Na terenową akcję poboru krwi w Potoku Górnym, którą zorganizowało regionalne Centrum Krwiodawstwa i Krwiolecznictwa w Lublinie oraz miejscowi krwiodawcy, zgłosiło się 48 dawców, krew oddało 40 osób.
-Są w życiu takie rzeczy, których nie da się kupić za żadne pieniądze a do jednych z nich należy krew. Tego leku nie da się wyprodukować, dostarcza go zdrowy ludzki organizm i dobra wola podzielenia się krwią. Bez honorowych dawców krwi nie byłoby możliwości ratowania ludzkiego życia i zdrowia - podkreśla organizator i koordynator akcji, honorowy dawca krwi, Stanisław Ćwikła.

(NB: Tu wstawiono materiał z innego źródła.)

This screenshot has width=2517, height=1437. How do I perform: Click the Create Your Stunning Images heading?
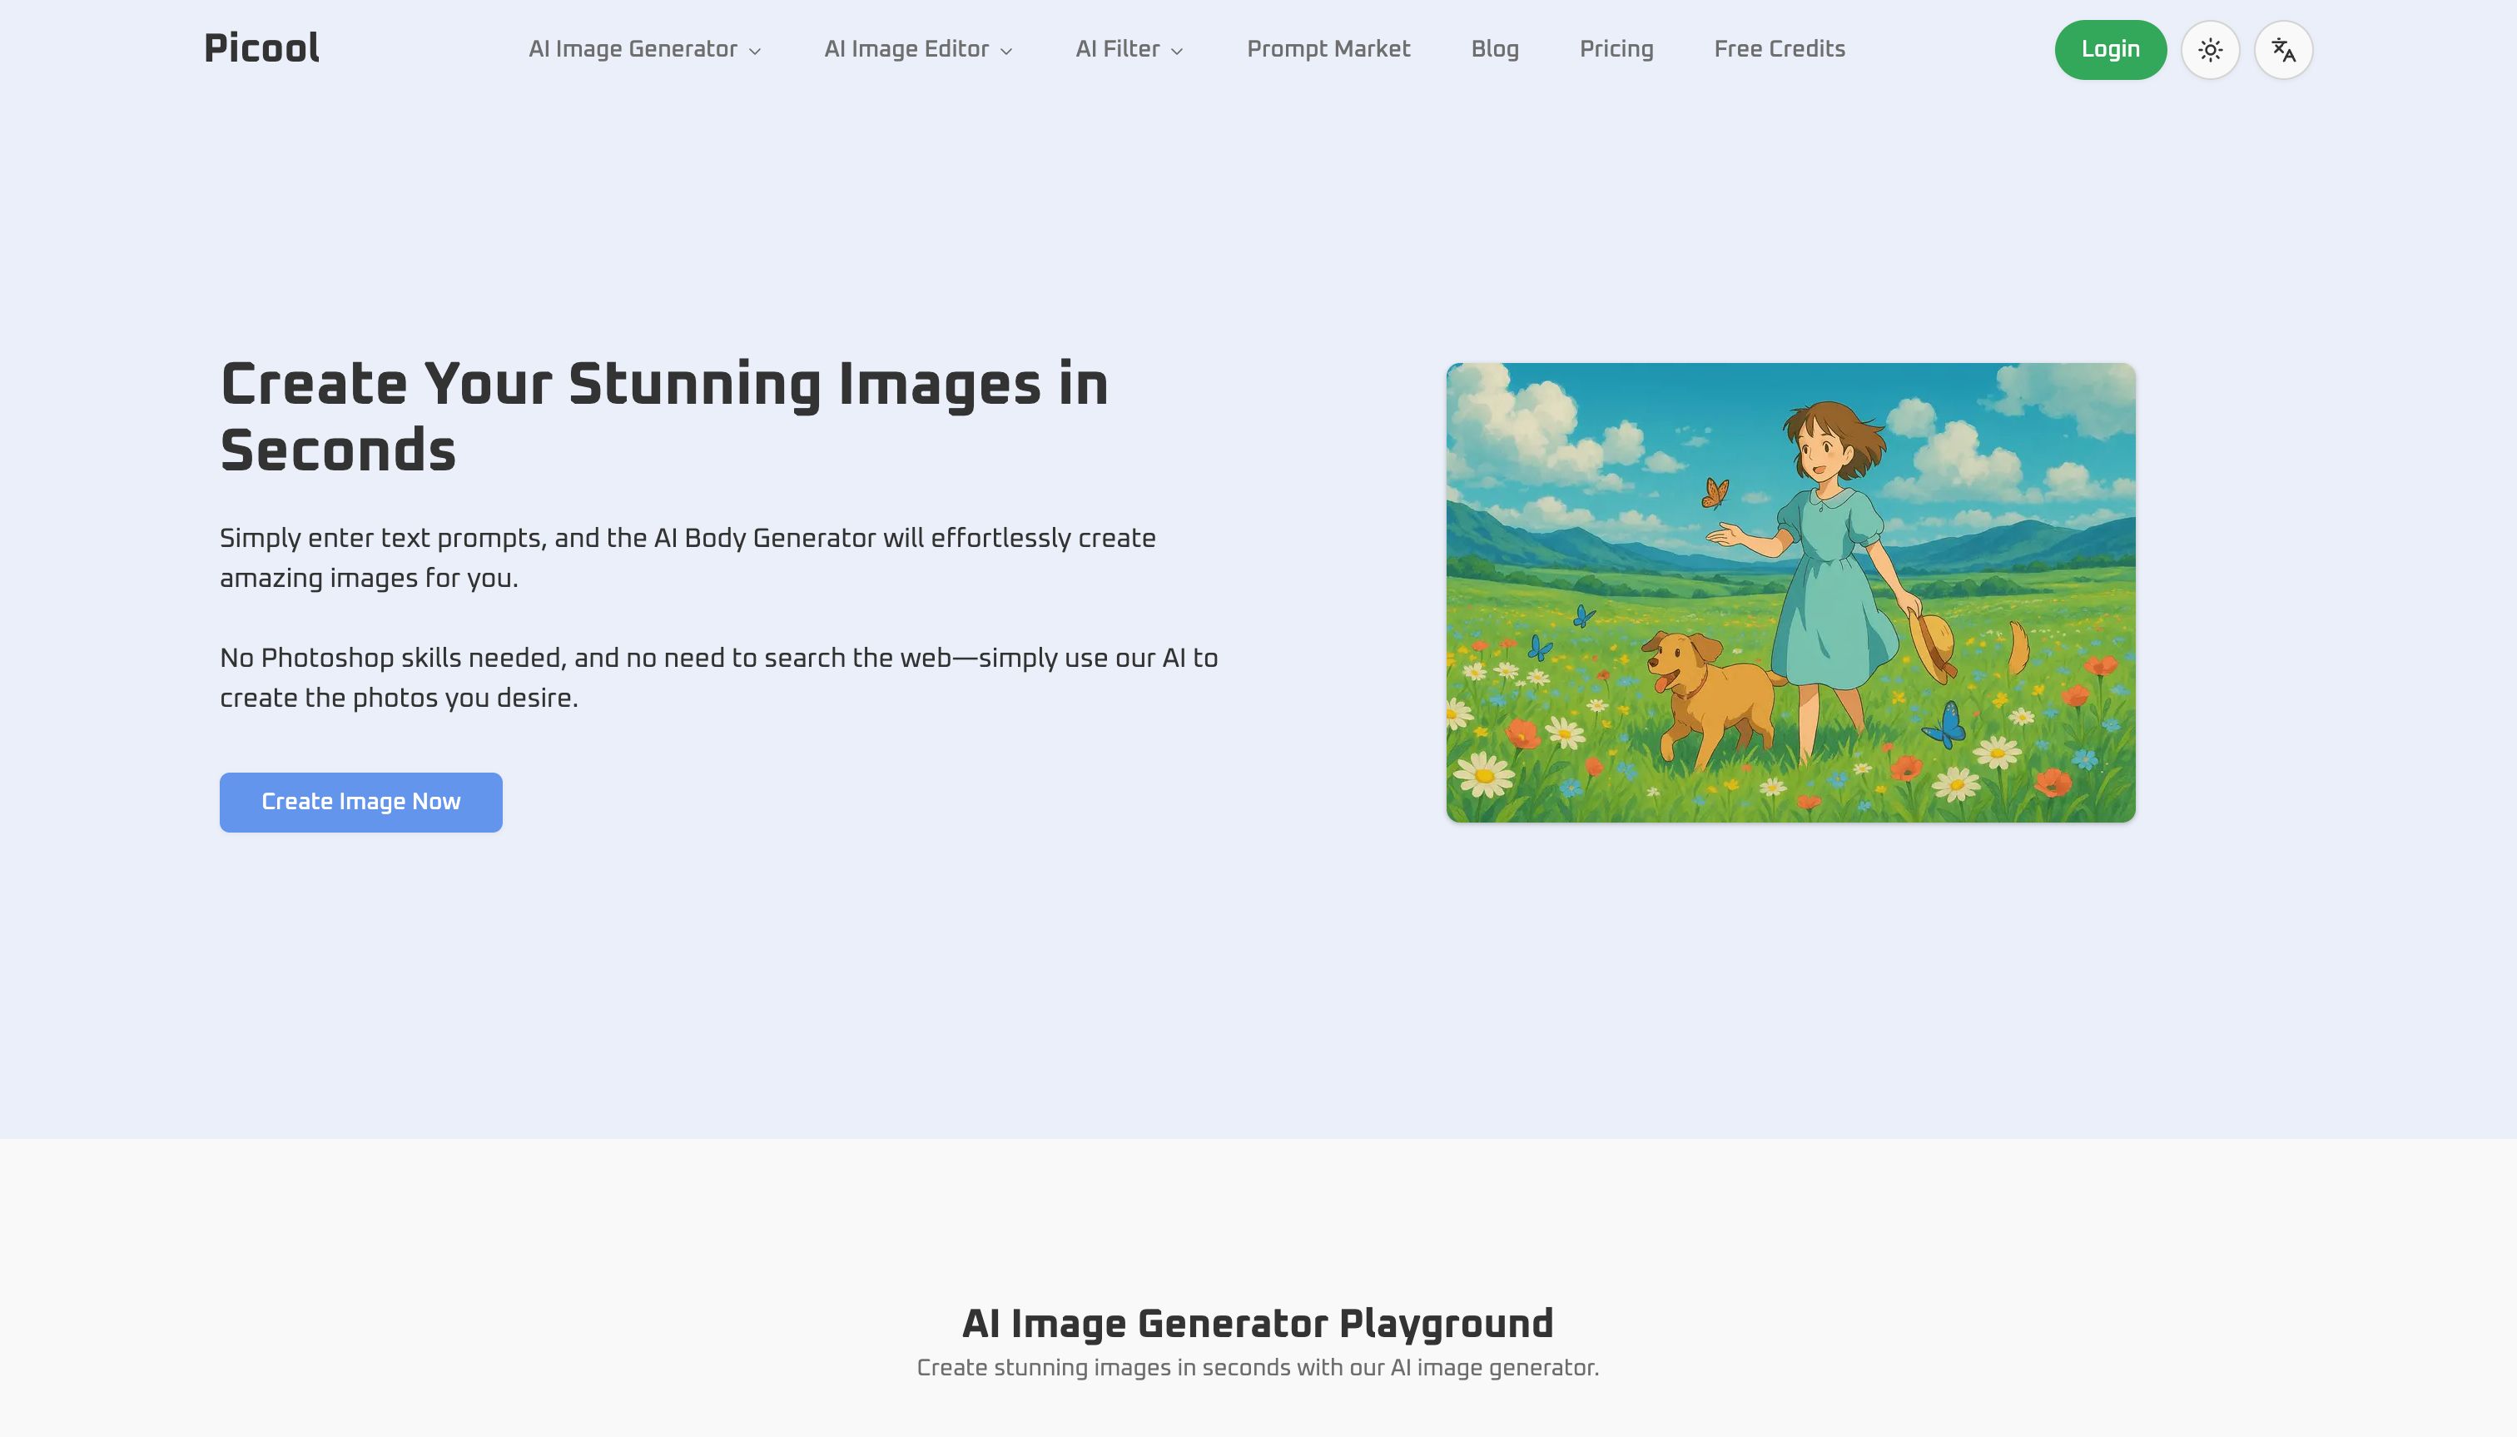(x=664, y=417)
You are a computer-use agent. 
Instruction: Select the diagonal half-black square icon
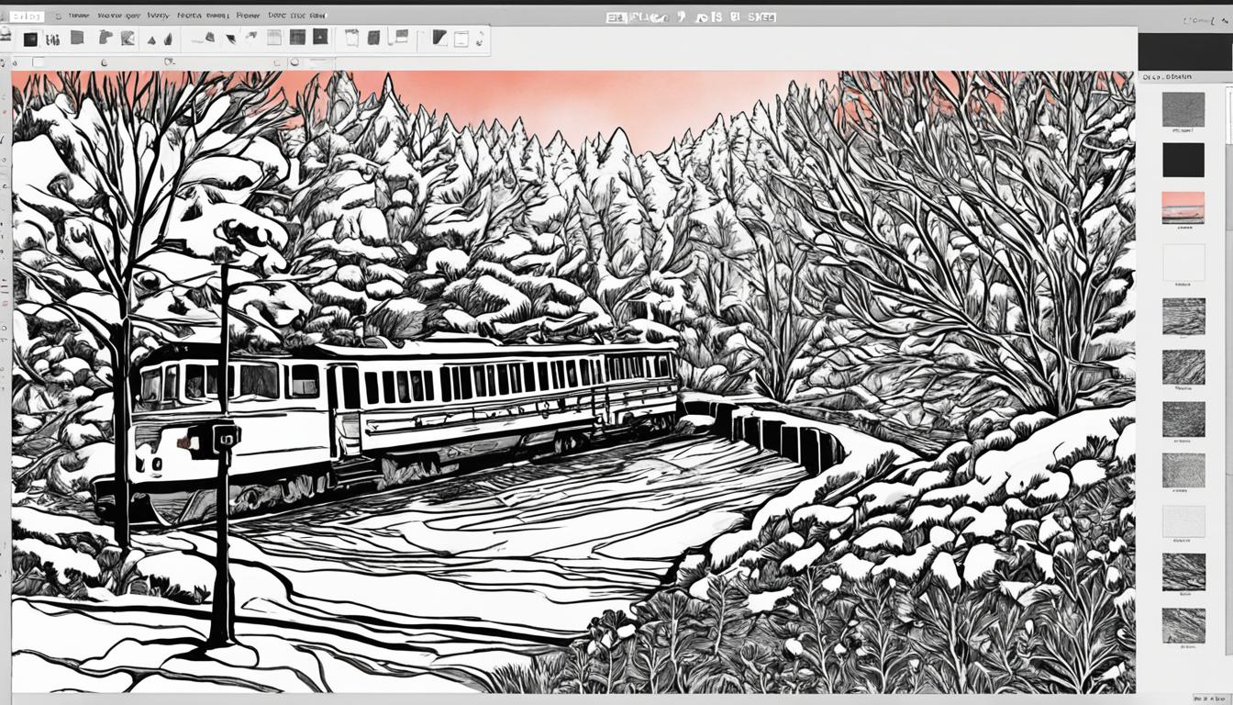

Wśród krwiodawców znalazł się także Marcin Sprężyna. Jak zaznacza, oddaje krew by pomóc innym. -Mam satysfakcję, że zrobiłem coś dobrego, że pomogłem ludziom chorym, potrzebujących wrócić do zdrowia. Jestem człowiekiem zdrowym i oprócz poświęcenia czasu nic mnie to nie kosztuje. Mogę więc oddaję i zachęcam wszystkich, zostańcie honornymi dawcami krwi - apeluje. Według danych Regionalnego Centrum Krwiodawstwa i Krwiolecznictwa w Lublinie w magazynach krwi na wyczerpaniu są zapasy grup 0Rh-, ARh-, BRh- oraz ARh+ i 0Rh+.